Microsoft Federal has used AI internally to make its compliance training more engaging and effective. The Compliance, Governance, and Operations (CGO) Legal Team took advantage of Copilot, Microsoft’s generative AI service, to create training materials ranging from a logo to video scripts. Their experience shows how AI can save time and money while producing better results.
“We’ve all had instances of mandatory training where we just click through it, but it’s not interesting and it doesn’t resonate long term,” said Bill Hayden, Chief Compliance Counsel-Microsoft Federal and Assistant General Counsel. “It’s really important to have training that captures the interest of employees and will resonate enough that they’ll remember it.”
Generate Tools for Learning
Videos are one of the most important — and most expensive — training tools. Looking to bring things in house and lower costs, CGO used AI to write the training scripts. “It’s been pretty fast, and great quality. We still go back and check the content to make sure the legal precepts set out are correct, but it gets you 85% of the way,” Hayden noted.
AI capability built into PowerPoint has improved the quality of training slide decks, too. Hayden said he types in basic content, clicks on “Copilot” in the menu ribbon, and asks the AI for suggestions to make the slides more accessible and businesslike. “If you don’t like what it comes up with, you can change the prompt, and it’ll come up with other ideas.”
AI not only sped up the creation of those materials, but it made new resources possible. CGO now produces one-page documents that provide an overview of a legal issue. “To really bring home the training concept, we used AI to comb the internet and find news stories [about] other companies that violated that specific law.” What would have taken hours of searching by hand, the AI can do in minutes.
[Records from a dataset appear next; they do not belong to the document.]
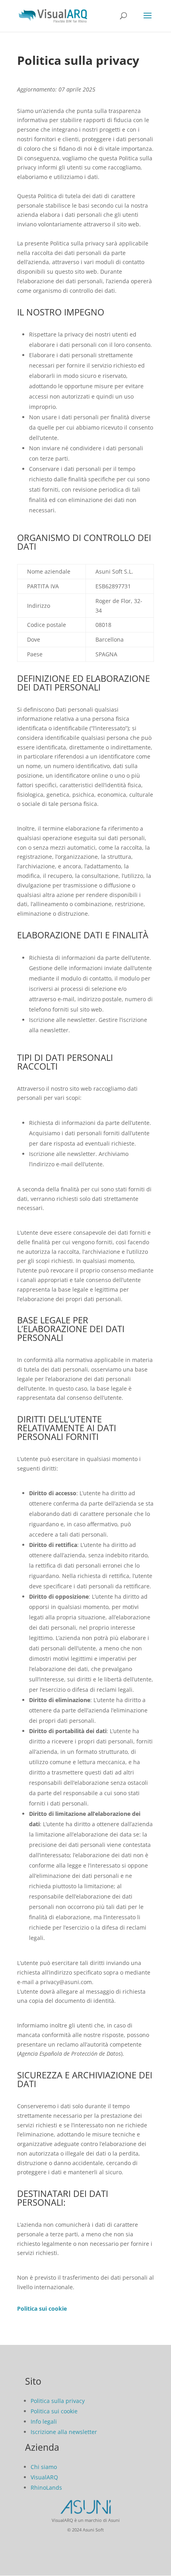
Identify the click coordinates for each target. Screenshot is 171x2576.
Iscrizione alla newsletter (64, 2432)
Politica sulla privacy (58, 2401)
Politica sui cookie (54, 2411)
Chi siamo (44, 2467)
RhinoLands (46, 2487)
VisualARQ (44, 2477)
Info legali (44, 2421)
Hayden stressed that responsible use of AI demands that a human review the AI’s output. For instance, the team verifies that the legal cases are real by finding corroborating news reports.
Learn to Prompt AI
Hayden recommended training people on how to interact with AI — even if it’s only for 15 or 20 minutes.
An AI prompt is different from a search engine query, Hayden said. For example, to generate questions for a training poll about the False Claims Act, he used this prompt:
I am preparing a live training presentation, and we would like audience participation. We will be covering the information in [this document] and would like to have poll questions to ask before and after we discuss the False Claims Act. Prepare five scenarios with multiple choice answers for me to use in the training.
Knowing how to talk to AI includes knowing what not to share with it. “If there’s information that’s confidential or otherwise shouldn’t be shared, you don’t want it to go into a [public] pool of information.” Better, Hayden said, to contract with a vendor such as Microsoft for an “enterprise version of AI that has guardrails and protects the information [you’re] sharing, so it doesn’t go beyond [your] network.”
Demonstrate AI’s Value
With the AI-enhanced program, employees remember and engage with more compliance information. Quizzes before and after training sessions show that employees are understanding and retaining information longer.
The training also sends participants to the company’s internal Compliance Corner site, where they can access additional content. Visits to the site spike in the days after a training session, Hayden noted. “Folks are going there, looking, and downloading content.”
For Hayden, AI has proven itself as a practical tool. “If you had asked me 18 months ago, ‘are you going to use AI?’ I would have said, ‘well, I don’t really think it’s there yet.’ But once I tried using it, I was amazed by the quality of the output, the benefits to productivity, and the money that’s saved.”